Explanation of Responses:

* If the form is filed by more than one reporting person, see Instruction 4(b)(v).
** Intentional misstatements or omissions of facts constitute Federal Criminal Violations. See 18 U.S.C. 1001 and 15 U.S.C. 78ff(a).
(1) Acquisition in connection with the merger (the "Merger") contemplated by the Transaction Agreement and Plan of Merger among Horizon Pharma, Inc., Vidara Therapeutics Holdings LLC, the Issuer (formerly known as Vidara Therapeutics International Ltd.), Hamilton Holdings (USA), Inc. and Hamilton Merger Sub, Inc. Pursuant to the Merger, the outstanding securities of Horizon Pharma, Inc. are being canceled and automatically converted into securities of the Issuer. The Reporting Person's disposition of securities of Horizon Pharma, Inc. in the Merger will be reported on a separate Form 4.

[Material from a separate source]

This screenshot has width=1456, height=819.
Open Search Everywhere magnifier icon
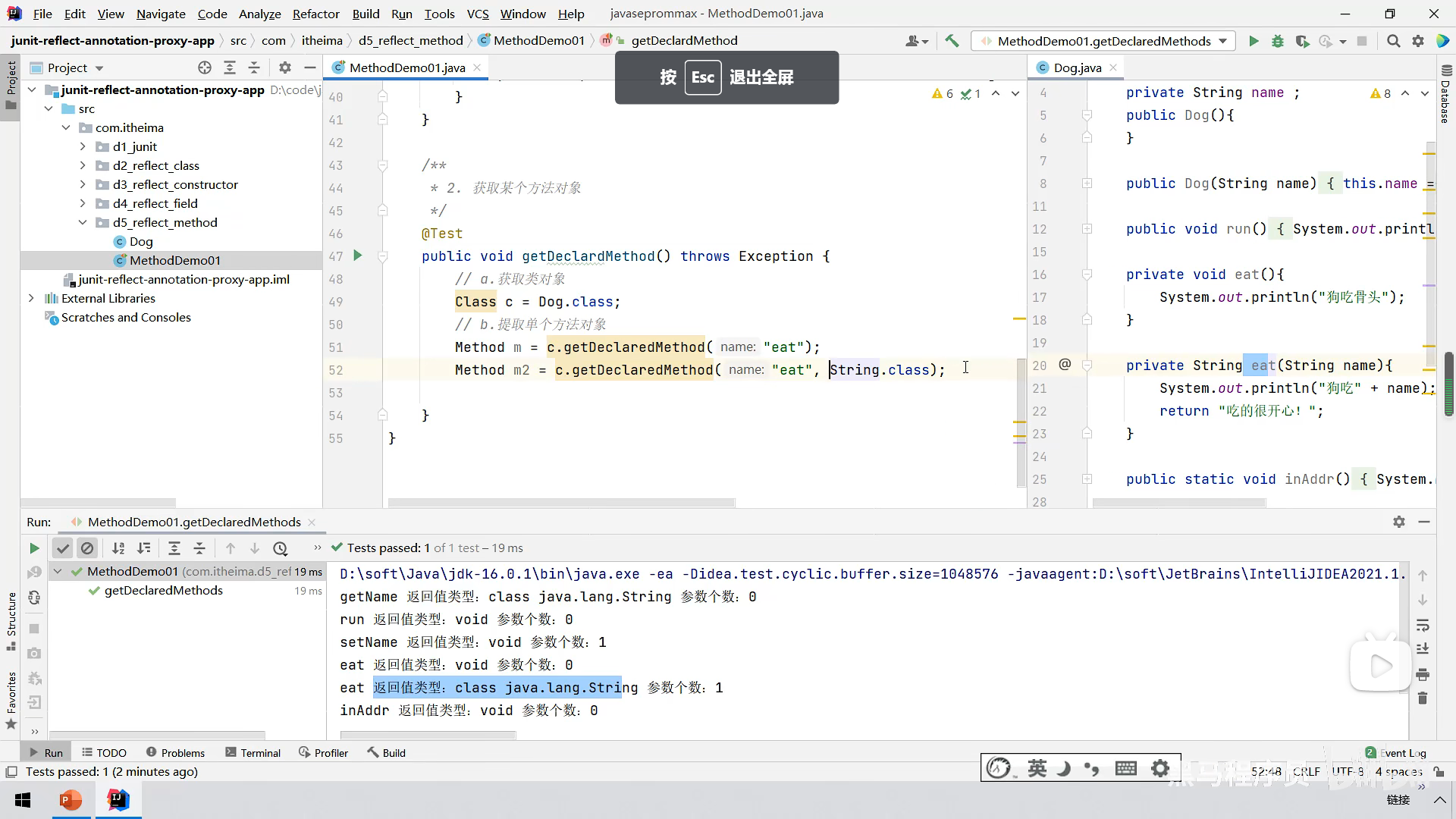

(2) In connection with the Merger, the warrant originally issued by Horizon Pharma, Inc. has been assumed and converted into a warrant to acquire the same number of ordinary shares of the Issuer at the same exercise price and on substantially the same terms.
(3) The shares subject to the stock option vest in 12 equal monthly installments following the grant date of 3/5/2014.

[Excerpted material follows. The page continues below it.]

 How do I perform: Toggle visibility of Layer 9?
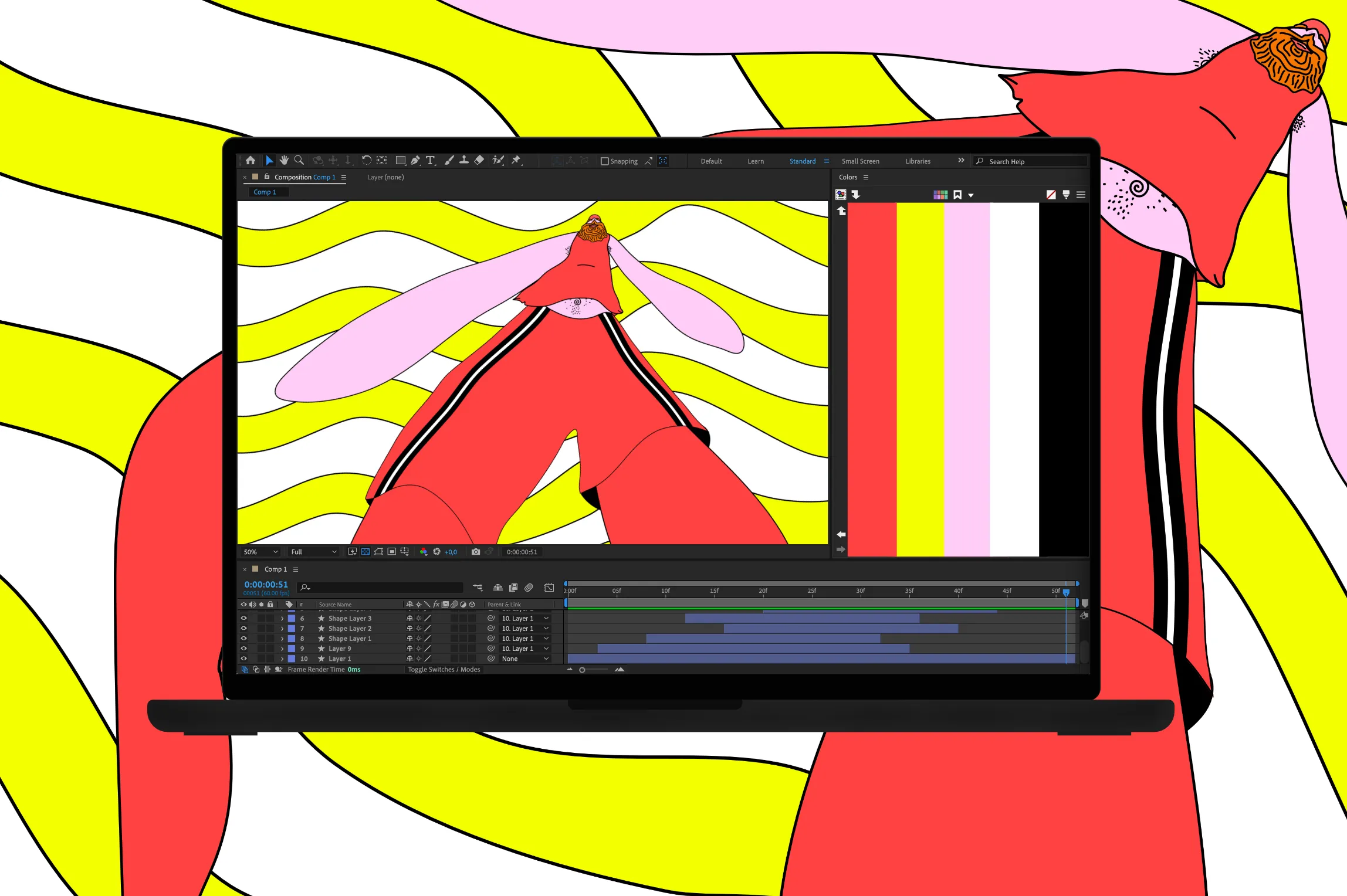tap(244, 649)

(4) In connection with the Merger, the stock option originally granted by Horizon Pharma, Inc. has been converted into an option to purchase the same number of ordinary shares of the Issuer at the same exercise price and on substantially the same terms.
(5) 25% of the shares subject to the stock option vest on 6/23/2015, and the remaining shares vest in 36 equal monthly installments thereafter.
(6) Each restricted stock unit represented a contingent right to receive one share of Horizon Pharma, Inc. common stock. Each restricted stock unit has been converted into a contingent right to receive one ordinary share of the Issuer.
(7) The restricted stock units vest in four equal annual installments.